Required work:
Reproduce everything from "Open the scaleType centerCrop dropdown" down to "[x=1321, y=304]" with "Screen dimensions" changed to "Screen size" and nothing else altered.

───── Stored rows ─────

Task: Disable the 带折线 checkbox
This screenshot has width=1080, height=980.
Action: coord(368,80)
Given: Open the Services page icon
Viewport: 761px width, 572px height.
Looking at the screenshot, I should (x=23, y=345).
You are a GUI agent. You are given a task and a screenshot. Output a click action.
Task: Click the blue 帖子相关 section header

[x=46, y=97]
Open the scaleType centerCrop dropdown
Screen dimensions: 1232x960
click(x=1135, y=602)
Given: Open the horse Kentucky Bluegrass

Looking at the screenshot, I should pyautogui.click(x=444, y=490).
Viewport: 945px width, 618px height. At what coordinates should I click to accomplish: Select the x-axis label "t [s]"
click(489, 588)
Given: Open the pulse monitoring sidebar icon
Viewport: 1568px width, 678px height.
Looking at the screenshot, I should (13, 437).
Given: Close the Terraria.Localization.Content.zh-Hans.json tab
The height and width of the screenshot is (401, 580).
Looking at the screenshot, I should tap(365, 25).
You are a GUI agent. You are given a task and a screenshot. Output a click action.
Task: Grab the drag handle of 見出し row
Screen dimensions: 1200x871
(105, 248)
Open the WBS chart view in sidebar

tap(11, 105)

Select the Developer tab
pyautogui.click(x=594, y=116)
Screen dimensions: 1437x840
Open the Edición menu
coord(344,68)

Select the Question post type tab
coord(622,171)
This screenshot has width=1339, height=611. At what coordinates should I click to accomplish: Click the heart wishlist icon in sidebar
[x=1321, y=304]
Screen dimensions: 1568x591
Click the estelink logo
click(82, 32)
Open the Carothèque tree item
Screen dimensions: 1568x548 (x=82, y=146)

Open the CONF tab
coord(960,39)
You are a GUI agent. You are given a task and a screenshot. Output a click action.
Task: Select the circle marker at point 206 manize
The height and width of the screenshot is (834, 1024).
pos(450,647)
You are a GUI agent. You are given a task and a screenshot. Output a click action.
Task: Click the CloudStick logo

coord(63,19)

─────

Task solution:
Open the scaleType centerCrop dropdown
Screen size: 1232x960
click(x=1135, y=602)
Given: Open the horse Kentucky Bluegrass

Looking at the screenshot, I should pyautogui.click(x=444, y=490).
Viewport: 945px width, 618px height. At what coordinates should I click to accomplish: Select the x-axis label "t [s]"
click(489, 588)
Given: Open the pulse monitoring sidebar icon
Viewport: 1568px width, 678px height.
Looking at the screenshot, I should (13, 437).
Given: Close the Terraria.Localization.Content.zh-Hans.json tab
The height and width of the screenshot is (401, 580).
Looking at the screenshot, I should tap(365, 25).
You are a GUI agent. You are given a task and a screenshot. Output a click action.
Task: Grab the drag handle of 見出し row
Screen size: 1200x871
(105, 248)
Open the WBS chart view in sidebar

tap(11, 105)

Select the Developer tab
pyautogui.click(x=594, y=116)
Screen size: 1437x840
Open the Edición menu
coord(344,68)

Select the Question post type tab
coord(622,171)
This screenshot has width=1339, height=611. At what coordinates should I click to accomplish: Click the heart wishlist icon in sidebar
[x=1321, y=304]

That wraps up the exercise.